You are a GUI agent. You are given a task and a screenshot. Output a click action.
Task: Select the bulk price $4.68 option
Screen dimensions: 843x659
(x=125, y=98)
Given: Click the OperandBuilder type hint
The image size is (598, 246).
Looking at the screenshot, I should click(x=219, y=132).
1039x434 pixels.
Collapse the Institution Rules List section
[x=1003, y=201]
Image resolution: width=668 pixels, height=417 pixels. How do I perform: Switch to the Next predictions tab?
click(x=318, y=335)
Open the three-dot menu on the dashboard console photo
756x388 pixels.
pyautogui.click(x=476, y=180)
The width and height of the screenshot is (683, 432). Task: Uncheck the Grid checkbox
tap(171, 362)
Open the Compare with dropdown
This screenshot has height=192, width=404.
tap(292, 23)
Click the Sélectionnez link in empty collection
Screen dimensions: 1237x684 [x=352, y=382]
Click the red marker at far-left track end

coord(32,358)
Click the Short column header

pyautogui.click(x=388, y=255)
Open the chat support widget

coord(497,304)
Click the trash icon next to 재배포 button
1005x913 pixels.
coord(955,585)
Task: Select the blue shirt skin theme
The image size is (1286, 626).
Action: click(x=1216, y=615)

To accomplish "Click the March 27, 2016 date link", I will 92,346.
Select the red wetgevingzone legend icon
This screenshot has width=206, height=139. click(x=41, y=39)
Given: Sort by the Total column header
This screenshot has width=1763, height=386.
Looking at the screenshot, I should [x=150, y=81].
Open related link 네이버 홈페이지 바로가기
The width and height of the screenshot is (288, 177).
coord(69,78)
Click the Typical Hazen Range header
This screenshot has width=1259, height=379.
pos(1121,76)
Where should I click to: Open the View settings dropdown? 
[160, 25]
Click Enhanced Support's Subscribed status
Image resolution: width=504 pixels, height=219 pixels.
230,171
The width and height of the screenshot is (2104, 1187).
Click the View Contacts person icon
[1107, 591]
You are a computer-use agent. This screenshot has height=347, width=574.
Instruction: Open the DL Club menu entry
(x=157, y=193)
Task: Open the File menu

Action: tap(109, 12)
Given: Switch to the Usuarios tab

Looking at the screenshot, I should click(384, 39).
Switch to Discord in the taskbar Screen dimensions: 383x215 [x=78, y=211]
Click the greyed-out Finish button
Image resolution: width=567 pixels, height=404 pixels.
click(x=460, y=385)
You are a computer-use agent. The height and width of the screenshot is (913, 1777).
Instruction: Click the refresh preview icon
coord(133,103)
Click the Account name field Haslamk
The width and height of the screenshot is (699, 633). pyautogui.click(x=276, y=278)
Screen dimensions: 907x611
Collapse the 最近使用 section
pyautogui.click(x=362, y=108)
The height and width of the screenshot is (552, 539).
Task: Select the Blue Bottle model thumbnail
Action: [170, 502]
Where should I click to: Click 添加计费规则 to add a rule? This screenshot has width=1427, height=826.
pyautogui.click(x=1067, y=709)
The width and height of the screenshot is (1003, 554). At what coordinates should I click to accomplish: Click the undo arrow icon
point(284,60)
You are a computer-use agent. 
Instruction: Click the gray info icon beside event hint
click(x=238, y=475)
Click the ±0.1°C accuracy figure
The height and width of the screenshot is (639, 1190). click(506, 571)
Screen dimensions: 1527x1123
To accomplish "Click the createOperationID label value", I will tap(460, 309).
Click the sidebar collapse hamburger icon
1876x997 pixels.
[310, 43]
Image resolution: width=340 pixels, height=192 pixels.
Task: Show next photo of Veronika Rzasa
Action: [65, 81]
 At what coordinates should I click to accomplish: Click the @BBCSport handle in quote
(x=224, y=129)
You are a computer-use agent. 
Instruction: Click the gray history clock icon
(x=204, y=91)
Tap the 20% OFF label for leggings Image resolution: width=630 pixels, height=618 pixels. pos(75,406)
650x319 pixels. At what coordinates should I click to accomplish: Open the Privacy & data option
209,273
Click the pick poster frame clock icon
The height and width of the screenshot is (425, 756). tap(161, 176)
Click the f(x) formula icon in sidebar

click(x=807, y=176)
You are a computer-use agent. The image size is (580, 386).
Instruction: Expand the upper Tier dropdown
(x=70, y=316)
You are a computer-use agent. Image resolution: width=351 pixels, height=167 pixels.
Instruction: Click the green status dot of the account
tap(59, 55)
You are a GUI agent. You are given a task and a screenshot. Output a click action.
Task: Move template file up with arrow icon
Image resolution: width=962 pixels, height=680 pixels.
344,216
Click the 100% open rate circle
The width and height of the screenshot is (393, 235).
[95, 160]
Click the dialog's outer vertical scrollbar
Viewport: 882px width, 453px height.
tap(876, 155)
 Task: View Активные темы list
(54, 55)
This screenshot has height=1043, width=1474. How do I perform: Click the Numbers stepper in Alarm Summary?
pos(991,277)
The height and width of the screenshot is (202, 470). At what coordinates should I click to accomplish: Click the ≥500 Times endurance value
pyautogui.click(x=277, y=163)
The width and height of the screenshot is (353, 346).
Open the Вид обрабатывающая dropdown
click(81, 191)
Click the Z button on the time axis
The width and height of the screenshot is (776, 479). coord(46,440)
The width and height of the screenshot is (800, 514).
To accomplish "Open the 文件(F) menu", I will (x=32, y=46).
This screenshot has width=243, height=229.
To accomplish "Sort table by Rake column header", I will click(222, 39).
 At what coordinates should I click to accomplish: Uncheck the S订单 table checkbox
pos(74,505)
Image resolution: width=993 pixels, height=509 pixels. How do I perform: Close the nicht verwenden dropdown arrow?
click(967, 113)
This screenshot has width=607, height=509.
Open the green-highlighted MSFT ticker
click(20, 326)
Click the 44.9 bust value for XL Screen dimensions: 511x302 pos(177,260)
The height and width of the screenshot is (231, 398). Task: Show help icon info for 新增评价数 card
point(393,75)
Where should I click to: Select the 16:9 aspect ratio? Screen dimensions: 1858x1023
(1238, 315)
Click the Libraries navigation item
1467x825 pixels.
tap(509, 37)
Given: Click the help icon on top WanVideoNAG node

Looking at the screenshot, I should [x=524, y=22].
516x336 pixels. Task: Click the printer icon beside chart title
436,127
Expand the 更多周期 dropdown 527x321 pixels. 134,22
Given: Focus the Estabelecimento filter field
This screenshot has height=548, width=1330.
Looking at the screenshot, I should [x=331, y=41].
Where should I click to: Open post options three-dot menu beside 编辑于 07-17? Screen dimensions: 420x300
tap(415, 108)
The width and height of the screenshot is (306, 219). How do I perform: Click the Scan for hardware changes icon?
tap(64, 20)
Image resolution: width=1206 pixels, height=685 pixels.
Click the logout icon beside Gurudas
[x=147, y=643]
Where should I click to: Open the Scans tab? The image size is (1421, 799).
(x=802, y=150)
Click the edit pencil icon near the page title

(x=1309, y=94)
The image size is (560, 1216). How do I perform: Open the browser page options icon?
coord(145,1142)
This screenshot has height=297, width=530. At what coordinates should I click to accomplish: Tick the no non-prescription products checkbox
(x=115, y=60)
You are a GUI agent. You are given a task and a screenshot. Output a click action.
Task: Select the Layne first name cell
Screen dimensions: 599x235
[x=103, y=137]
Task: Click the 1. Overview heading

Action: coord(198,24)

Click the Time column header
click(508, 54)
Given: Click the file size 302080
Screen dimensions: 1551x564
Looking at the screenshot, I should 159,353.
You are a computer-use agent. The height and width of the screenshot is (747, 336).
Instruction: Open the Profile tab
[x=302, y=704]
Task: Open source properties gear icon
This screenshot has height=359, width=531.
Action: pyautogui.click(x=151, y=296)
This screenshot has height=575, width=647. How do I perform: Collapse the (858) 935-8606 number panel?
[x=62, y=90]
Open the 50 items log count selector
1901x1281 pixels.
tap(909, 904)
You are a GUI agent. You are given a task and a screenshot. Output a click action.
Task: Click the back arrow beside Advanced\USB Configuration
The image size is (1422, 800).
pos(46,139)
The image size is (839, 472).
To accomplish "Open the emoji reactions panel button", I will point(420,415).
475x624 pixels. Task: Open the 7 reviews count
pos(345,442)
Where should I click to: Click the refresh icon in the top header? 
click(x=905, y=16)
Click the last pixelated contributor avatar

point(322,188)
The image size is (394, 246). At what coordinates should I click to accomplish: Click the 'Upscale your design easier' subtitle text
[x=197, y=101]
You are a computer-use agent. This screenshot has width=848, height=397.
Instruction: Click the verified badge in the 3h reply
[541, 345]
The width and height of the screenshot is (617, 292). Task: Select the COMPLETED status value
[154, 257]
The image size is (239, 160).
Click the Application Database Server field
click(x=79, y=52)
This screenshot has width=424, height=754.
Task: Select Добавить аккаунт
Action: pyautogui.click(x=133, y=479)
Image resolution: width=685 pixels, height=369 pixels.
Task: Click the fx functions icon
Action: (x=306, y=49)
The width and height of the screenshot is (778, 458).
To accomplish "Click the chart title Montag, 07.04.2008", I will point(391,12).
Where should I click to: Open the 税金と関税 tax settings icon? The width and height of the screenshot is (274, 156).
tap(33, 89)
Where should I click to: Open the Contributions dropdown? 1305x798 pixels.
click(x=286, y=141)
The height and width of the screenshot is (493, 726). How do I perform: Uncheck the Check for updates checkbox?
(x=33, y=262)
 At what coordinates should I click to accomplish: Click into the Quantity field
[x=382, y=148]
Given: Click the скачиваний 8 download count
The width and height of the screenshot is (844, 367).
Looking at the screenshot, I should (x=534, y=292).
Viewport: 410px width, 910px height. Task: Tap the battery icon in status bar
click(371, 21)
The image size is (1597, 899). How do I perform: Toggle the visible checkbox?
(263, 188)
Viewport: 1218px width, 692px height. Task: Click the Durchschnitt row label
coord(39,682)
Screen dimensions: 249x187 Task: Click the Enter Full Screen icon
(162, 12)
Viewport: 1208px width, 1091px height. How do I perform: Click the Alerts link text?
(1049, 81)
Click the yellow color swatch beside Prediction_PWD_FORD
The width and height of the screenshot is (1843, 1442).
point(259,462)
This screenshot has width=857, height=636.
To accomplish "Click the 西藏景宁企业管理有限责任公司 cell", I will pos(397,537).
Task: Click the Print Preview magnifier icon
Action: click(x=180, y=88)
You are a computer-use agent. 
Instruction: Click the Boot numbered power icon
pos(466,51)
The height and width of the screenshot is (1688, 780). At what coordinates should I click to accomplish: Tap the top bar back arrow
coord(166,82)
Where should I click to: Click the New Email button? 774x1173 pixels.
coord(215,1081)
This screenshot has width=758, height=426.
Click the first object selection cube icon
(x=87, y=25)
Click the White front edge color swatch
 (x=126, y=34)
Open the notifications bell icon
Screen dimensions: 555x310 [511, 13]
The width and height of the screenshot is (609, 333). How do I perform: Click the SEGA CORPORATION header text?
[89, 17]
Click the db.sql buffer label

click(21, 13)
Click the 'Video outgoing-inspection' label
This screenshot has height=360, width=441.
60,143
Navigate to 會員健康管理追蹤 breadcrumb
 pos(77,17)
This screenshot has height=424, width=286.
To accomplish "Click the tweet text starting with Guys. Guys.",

- - - - -

Copy out the lines from the one containing "This screenshot has height=424, width=286." through the end of the lines, inclusive, word for word.

> [Written response]
This screenshot has height=424, width=286.
To accomplish "Click the tweet text starting with Guys. Guys.",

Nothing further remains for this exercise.